While Bauer was a young girl, political unrest in the Philippines culminated in the People Power Revolution. Little conflict ended up occuring, but their family had already moved to the United States to avoid any possibility of instability.
They moved to New Jersey—where it rains often and Bauer’s father could market his umbrellas—and into a house made possible by his professional success. They endured hardships with assimilation and adapting to life in a new country, but it wasn’t until years later that the worst would come.
During Bauer’s final year of college in the U.S., her father was essentially “blacklisted” from the Philippines, which partially accounts for her not returning home for three decades.
He had hired accountants to manage his business finances, only to discover they had stolen millions from him. To protect his family and pay for his children’s college tuition, he turned to taking loans from friends and loan sharks in the Philippines.
“We were immigrants,” Bauer explained. “We didn’t know that it was normal to apply for financial aid. It was all about saving face.”
But Bauer’s parents incurred so much debt that many of their once-friends turned their backs on them, upset that her father had lost so much money. He was unable to return home because of the social tensions.
“There was just a lot of shame. He just felt so depressed,” she recalled.
While Bauer and her siblings had to work hard and help repay the family debt, they were never resentful; if anything, Bauer is grateful that her father was home more often to spend time together.
“Parents take care of you and then you take care of [your] parents,” she said in reference to Asian family norms. “Anytime I tell the story, I don’t have any frustrations. It’s just what we did.”
Years later and before his passing, her father eventually patched things up with his family, whom Bauer was able to visit and reunite with during the group’s stop in Manila.
Bauer explained that other interactions on the trip made her think of her father.
She was especially cognizant of her family history while staying at the Stairway Foundation, the youth children’s rights organization that houses, educates, and provides therapy for at-risk or previously incarcerated Filipino street children.
Bauer compared the services offered by the foundation to the opportunities that the business owner provided for her father.
“If the [business owner] didn’t take him under his wing, I wouldn’t be here right now,” Bauer said. “It changed the course of my dad’s life.”
Another experience during the CSL trip that reminded Bauer of her childhood was being surrounded by Tagalog speakers.
The sound of her native language brought back memories of her older sister Candice—the two of them are the only siblings among the four who still speak fluent Tagalog.
Growing up, Bauer was primarily raised by Candice due to the absence of strong parental figures at home. She recalled Candice being the one to care for her three younger siblings, paying bills, and buying groceries.
While she still practices Tagalog with her older sister and mom, Bauer describes feeling “so much pride” when she began hearing Tagalog 24/7. She started thinking in the language about a week into the trip.
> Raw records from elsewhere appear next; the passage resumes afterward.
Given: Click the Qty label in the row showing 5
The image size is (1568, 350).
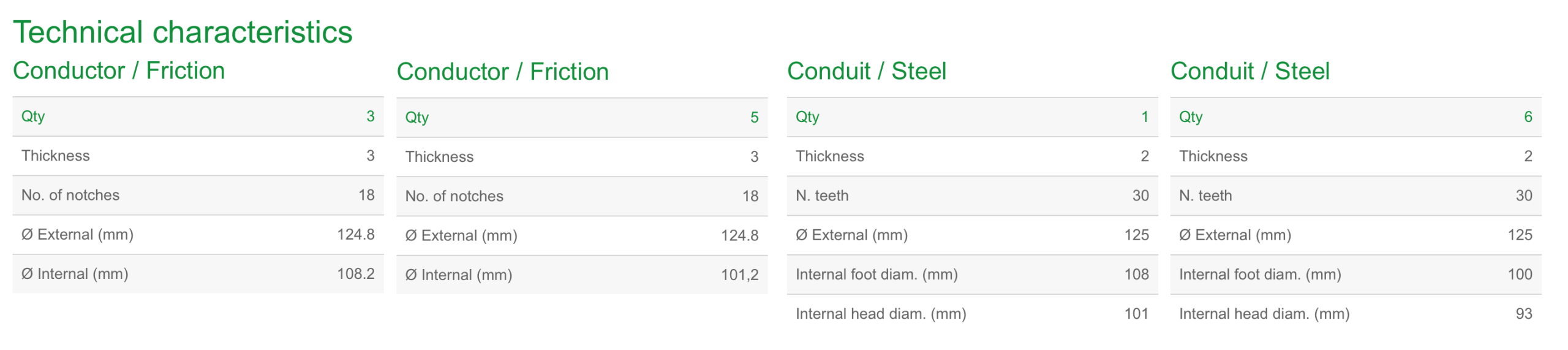Looking at the screenshot, I should (x=417, y=117).
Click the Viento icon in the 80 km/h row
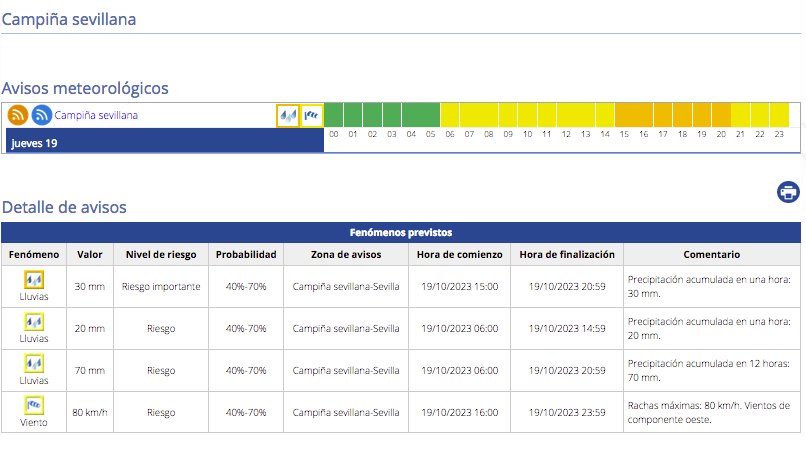Screen dimensions: 806x451 tap(34, 406)
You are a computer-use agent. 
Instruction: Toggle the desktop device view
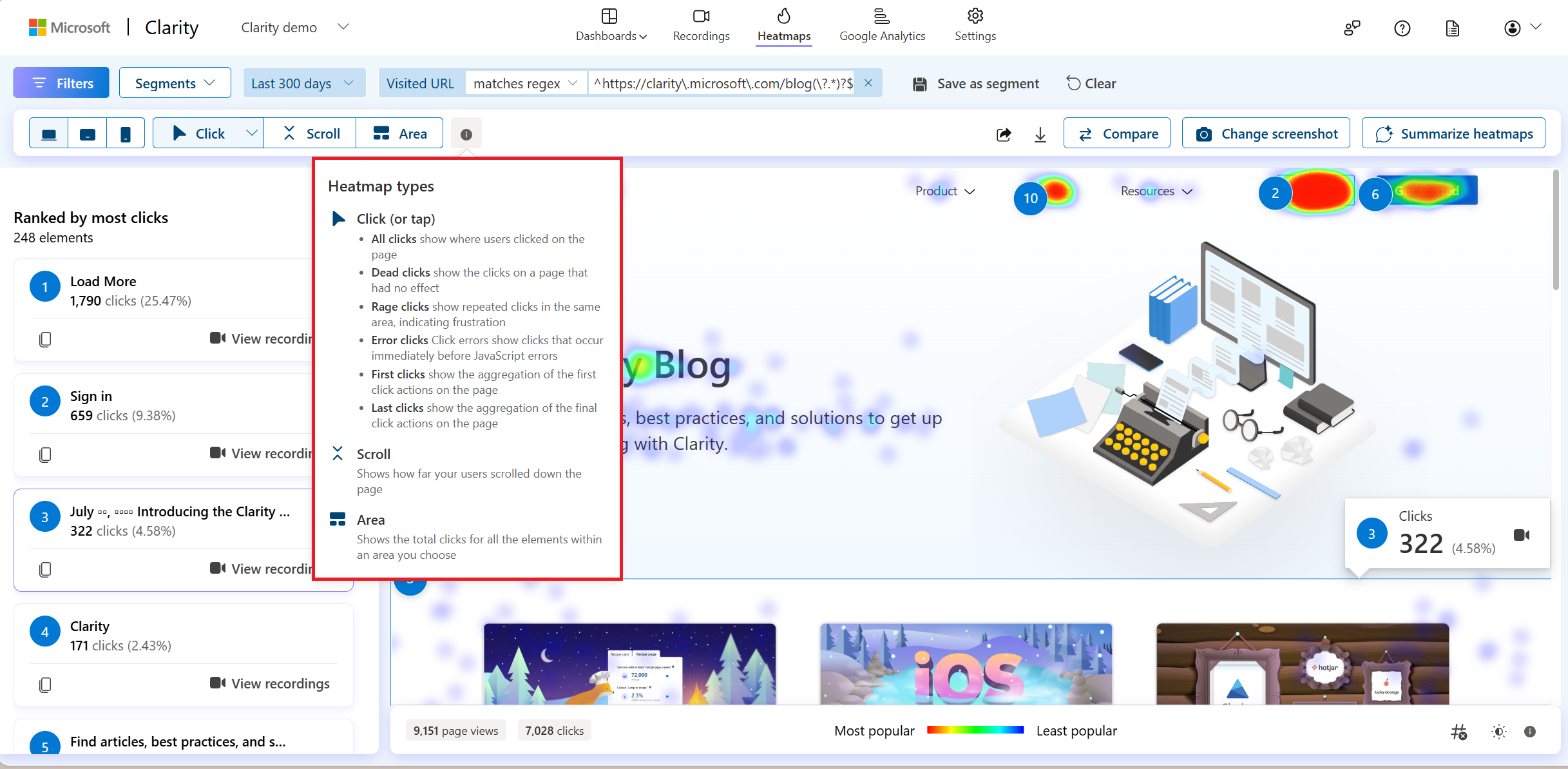point(49,133)
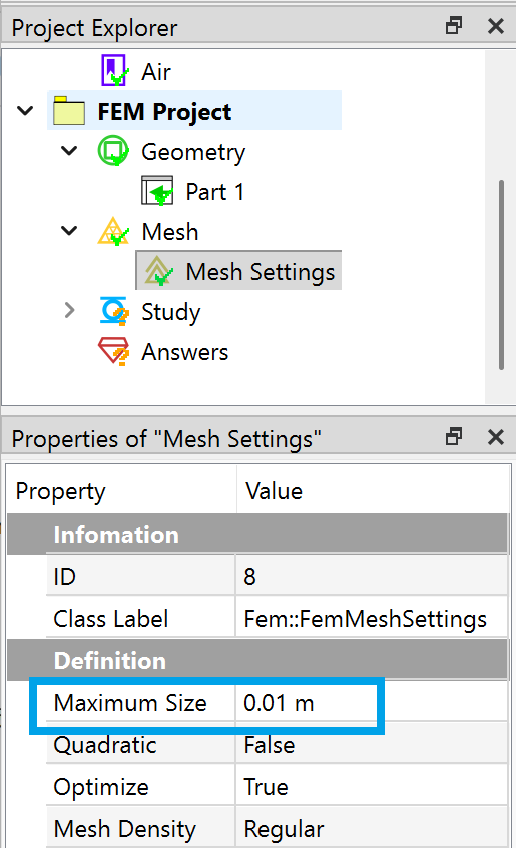Screen dimensions: 516x848
Task: Select the FEM Project folder icon
Action: click(69, 111)
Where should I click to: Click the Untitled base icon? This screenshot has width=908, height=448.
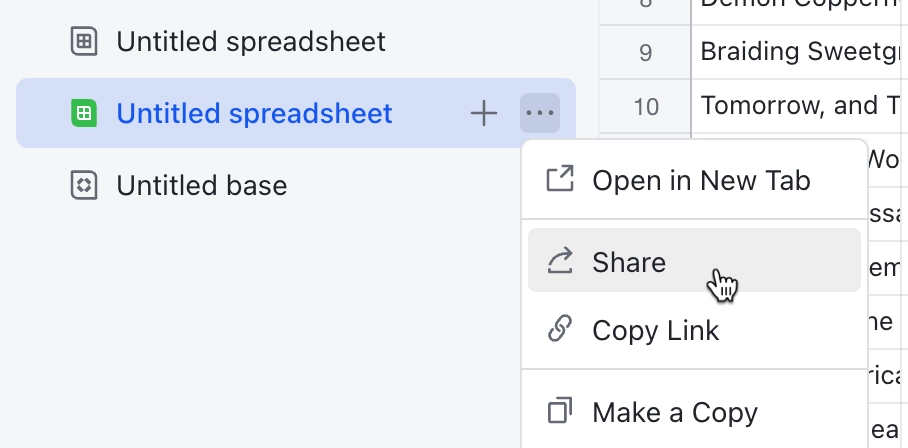84,185
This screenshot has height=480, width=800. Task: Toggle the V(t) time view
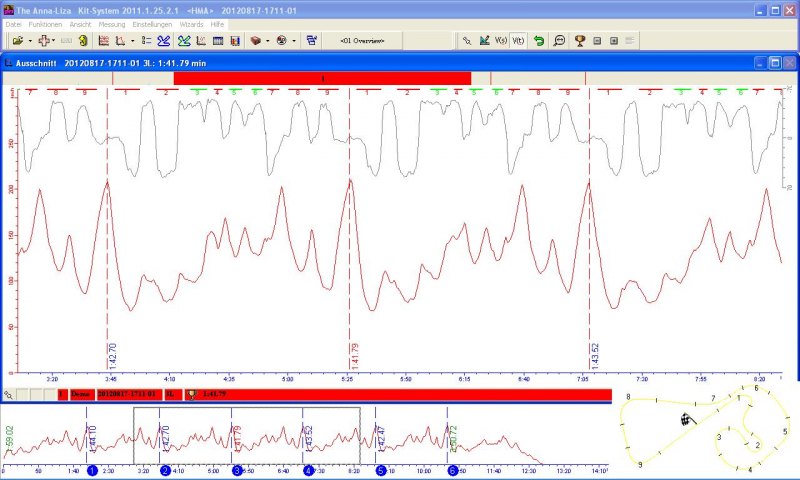tap(518, 41)
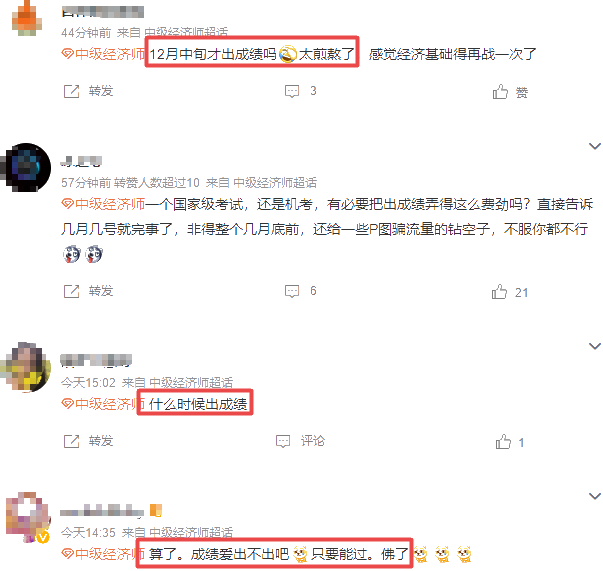The width and height of the screenshot is (603, 571).
Task: Expand options chevron for 今天14:35 post
Action: (x=595, y=496)
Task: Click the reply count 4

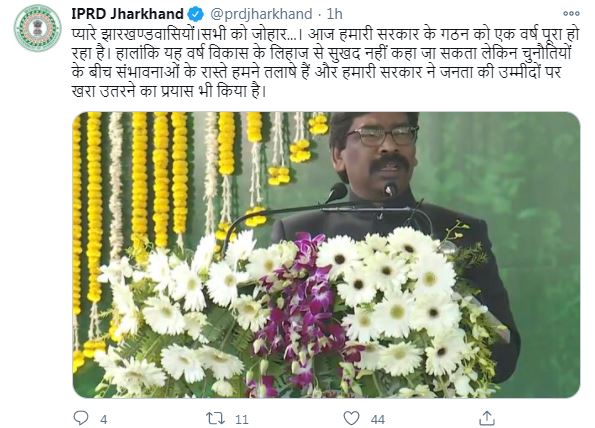Action: click(x=104, y=419)
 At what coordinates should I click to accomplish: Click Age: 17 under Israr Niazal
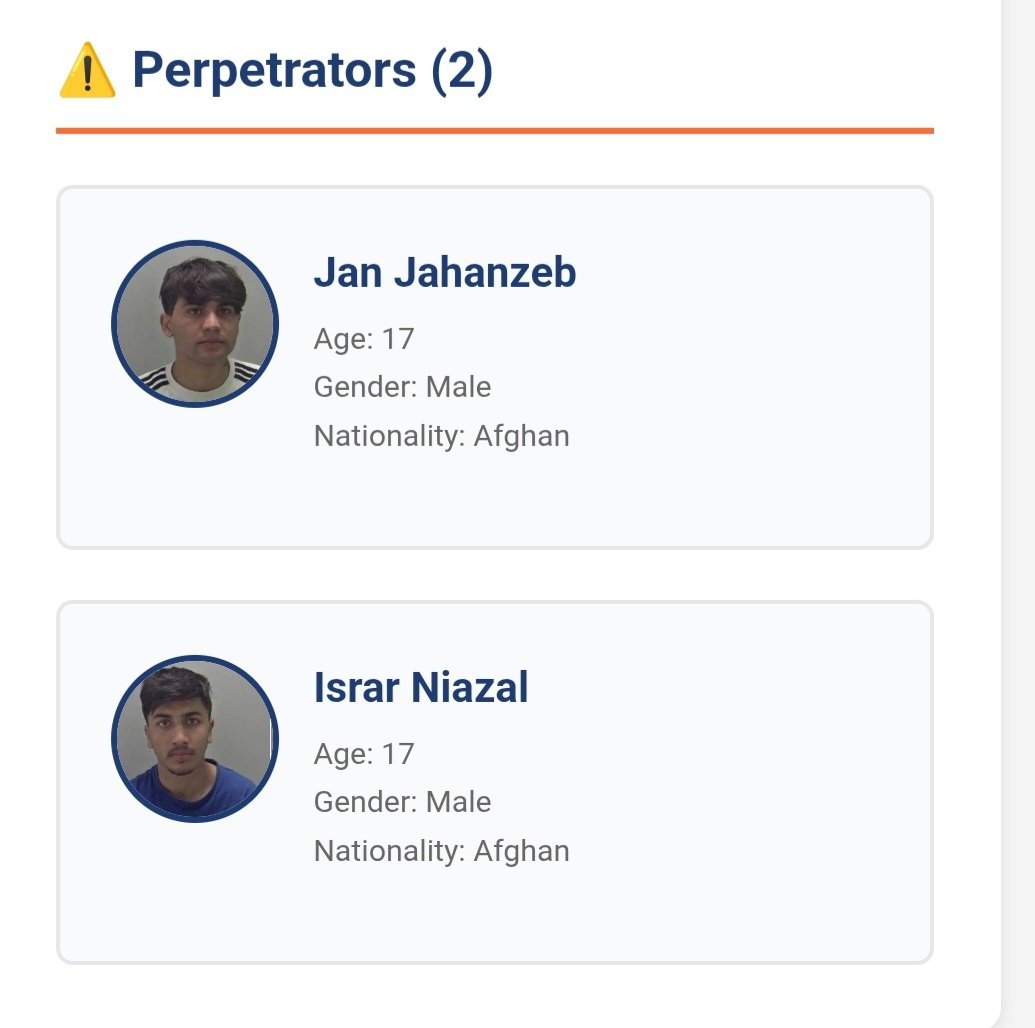point(364,754)
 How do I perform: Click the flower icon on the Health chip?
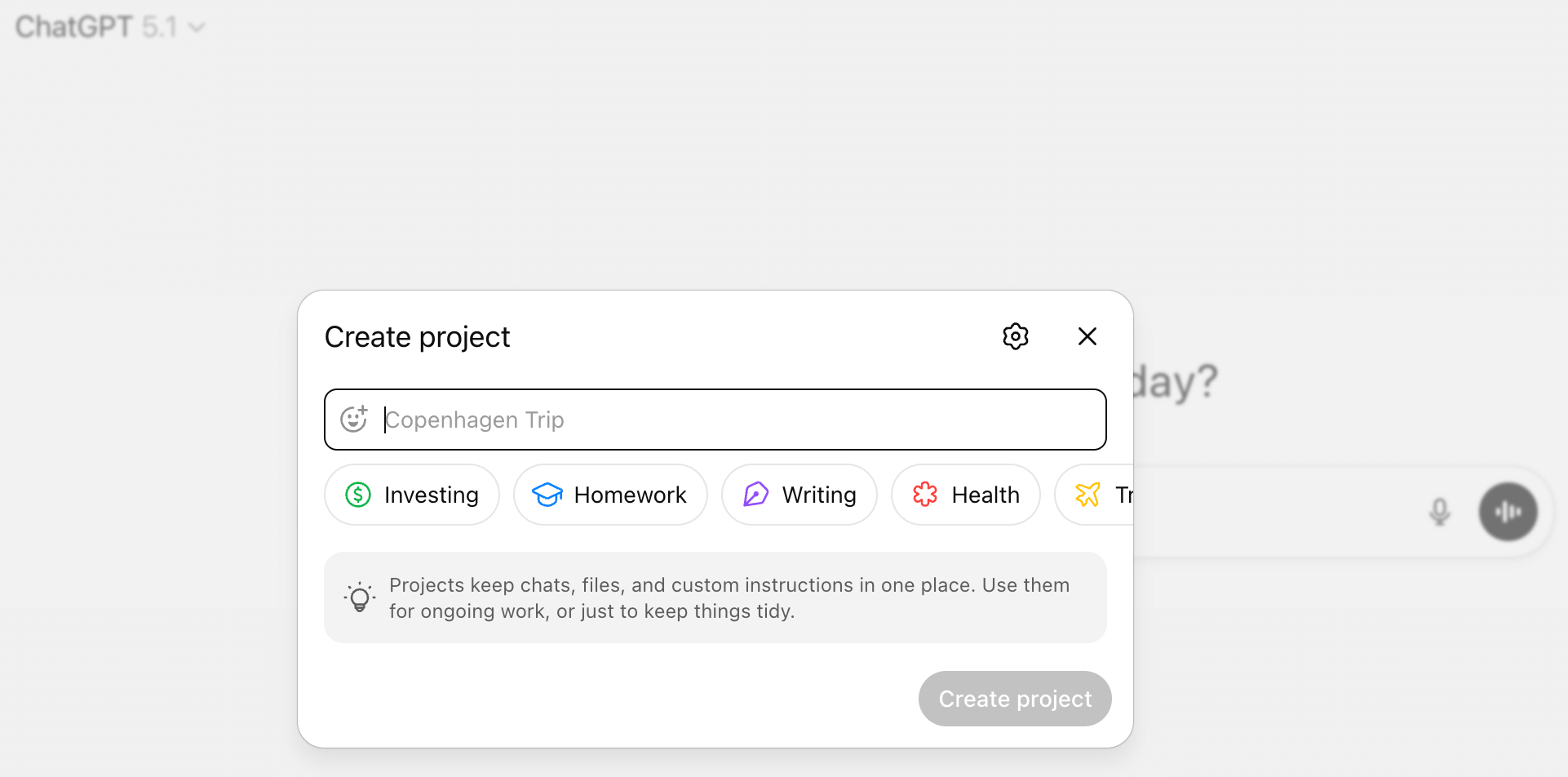click(924, 495)
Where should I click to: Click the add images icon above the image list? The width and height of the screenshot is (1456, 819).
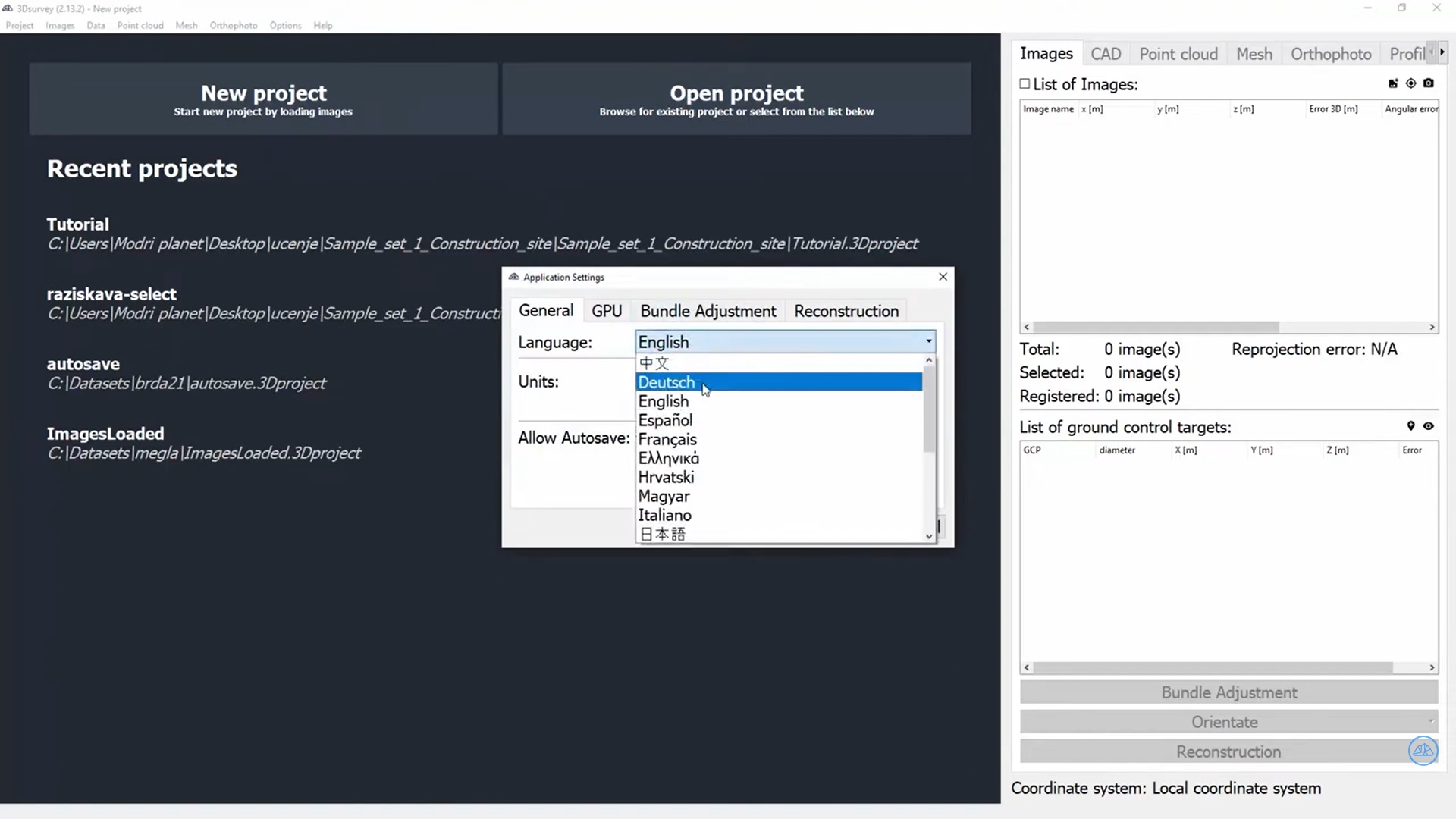(x=1393, y=83)
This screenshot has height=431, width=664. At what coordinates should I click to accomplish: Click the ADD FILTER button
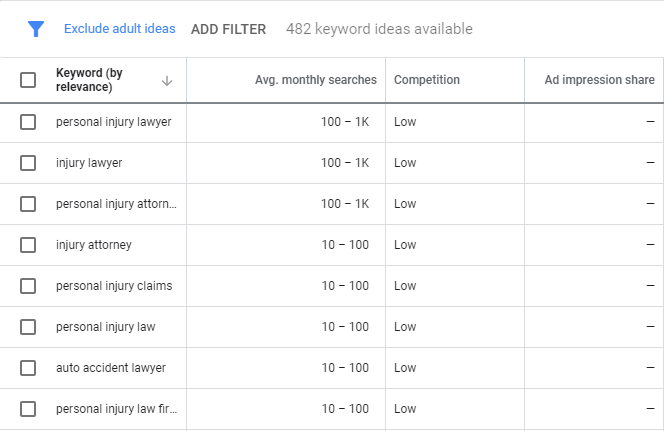(x=228, y=29)
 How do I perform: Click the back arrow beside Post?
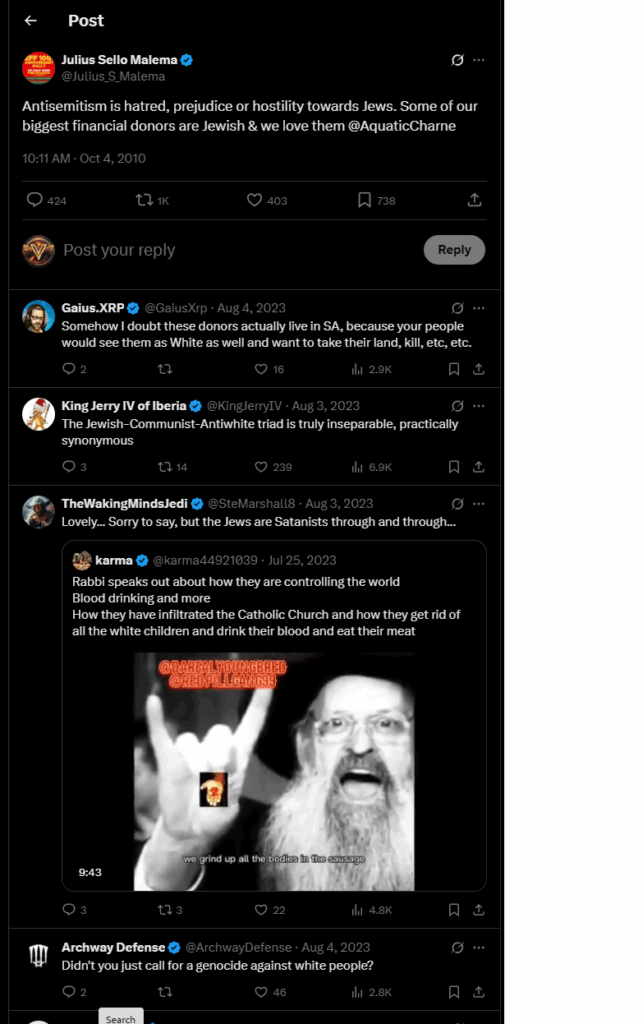point(31,21)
“It was like my heart was warming and like it was fluttering every time,” Bauer said. “It just felt like home, and I didn’t realize how much I missed it.”
She continued to rediscover elements of her home country, such as the “smell of Manila,” which she described as “balmy, mixed with pollution.” Or, TV advertisements on the tour bus’ small TV screen in rapidfire Tagalog, which she used to watch as a kid.
As Bauer prepared to leave her home city of Manila and return home to California—she was heartened by the many initiatives for social good she had learned about, the openness in which her students embraced Filipino culture, and the continued local connections Nueva will maintain in the coming years.
Until she returns to the Philippines again, she savors a childhood memory here in California. “When it’s a little cool here in Half Moon Bay or in San Francisco, I say to [my husband], ‘it smells like Baguio!’” she said.